Cost function: \(Cost(h_{\theta}(x),y)=\frac{1}{2}(h_{\theta}(x)-y)^2\)

For logistic problem, the \(J({\theta})\) will be a non-convex function with multiple local minimum

### logistic regression cost function

\(y \in \{0,1\}\)

properties (for \(y=1\)):

- convex
- Cost = 0 if \(y=1\), \(h_{\theta}(x)=1\)
- As \(h_{\theta}(x) \rightarrow 0\), Cost \(\rightarrow \infty\)

## simplified cost function and gradient descent

Derived using maximum likelihood method

\(Cost(h_{\theta}(x),y)=-y\log(h_{\theta}(x))-(1-y)\log(1-h_{\theta}(x))\)

### gradient descent

\(J({\theta})=\frac{1}{m}\sum_{i=1}^mCost(h_{\theta}(x^{(i)}),y^{(i)})\)

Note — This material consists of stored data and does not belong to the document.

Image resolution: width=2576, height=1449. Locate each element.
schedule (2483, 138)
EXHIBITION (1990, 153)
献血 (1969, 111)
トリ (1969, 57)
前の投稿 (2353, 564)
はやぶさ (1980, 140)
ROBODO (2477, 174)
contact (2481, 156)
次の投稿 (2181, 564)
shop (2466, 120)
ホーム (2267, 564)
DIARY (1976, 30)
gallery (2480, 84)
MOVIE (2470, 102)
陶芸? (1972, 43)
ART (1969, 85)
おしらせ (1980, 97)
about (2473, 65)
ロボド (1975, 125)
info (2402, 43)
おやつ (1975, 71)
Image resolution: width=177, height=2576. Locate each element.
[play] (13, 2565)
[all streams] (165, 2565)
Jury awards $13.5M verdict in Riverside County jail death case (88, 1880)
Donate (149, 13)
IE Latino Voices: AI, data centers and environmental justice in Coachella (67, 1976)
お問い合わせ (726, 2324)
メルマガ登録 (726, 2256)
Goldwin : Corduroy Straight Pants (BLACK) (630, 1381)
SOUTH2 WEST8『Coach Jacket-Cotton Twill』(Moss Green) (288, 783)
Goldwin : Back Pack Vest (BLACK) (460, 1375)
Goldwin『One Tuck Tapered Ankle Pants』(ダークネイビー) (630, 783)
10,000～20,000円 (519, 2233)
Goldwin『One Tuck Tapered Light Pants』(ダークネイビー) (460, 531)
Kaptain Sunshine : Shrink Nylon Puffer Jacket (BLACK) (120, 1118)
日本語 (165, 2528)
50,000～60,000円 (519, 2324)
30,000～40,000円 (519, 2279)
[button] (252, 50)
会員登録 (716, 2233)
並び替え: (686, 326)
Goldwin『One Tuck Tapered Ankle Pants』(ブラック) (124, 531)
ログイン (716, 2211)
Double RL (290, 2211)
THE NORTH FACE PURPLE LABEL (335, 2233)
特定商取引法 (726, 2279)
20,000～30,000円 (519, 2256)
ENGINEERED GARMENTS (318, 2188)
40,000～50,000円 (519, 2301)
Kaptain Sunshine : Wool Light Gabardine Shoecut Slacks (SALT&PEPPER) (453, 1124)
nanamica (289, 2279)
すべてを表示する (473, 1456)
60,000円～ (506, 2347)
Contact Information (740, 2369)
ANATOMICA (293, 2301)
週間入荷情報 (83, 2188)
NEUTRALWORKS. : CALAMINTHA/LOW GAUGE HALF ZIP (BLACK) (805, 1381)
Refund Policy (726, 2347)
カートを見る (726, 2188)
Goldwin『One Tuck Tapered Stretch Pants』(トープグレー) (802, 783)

\(\frac{\partial J(\theta)}{\partial \theta_j}=\frac{1}{m}\sum_{i=1}^m(h_{\theta}(x^{(i)})-y^{(i)})x_{j}^{(i)}\)

Want minimize \(J(\theta)\):

Repeat {

\[\theta_j:=\theta_j-\alpha\frac{\partial}{\partial \theta_j}J(\theta)\]

} (simultaneously update all \(\theta_j\))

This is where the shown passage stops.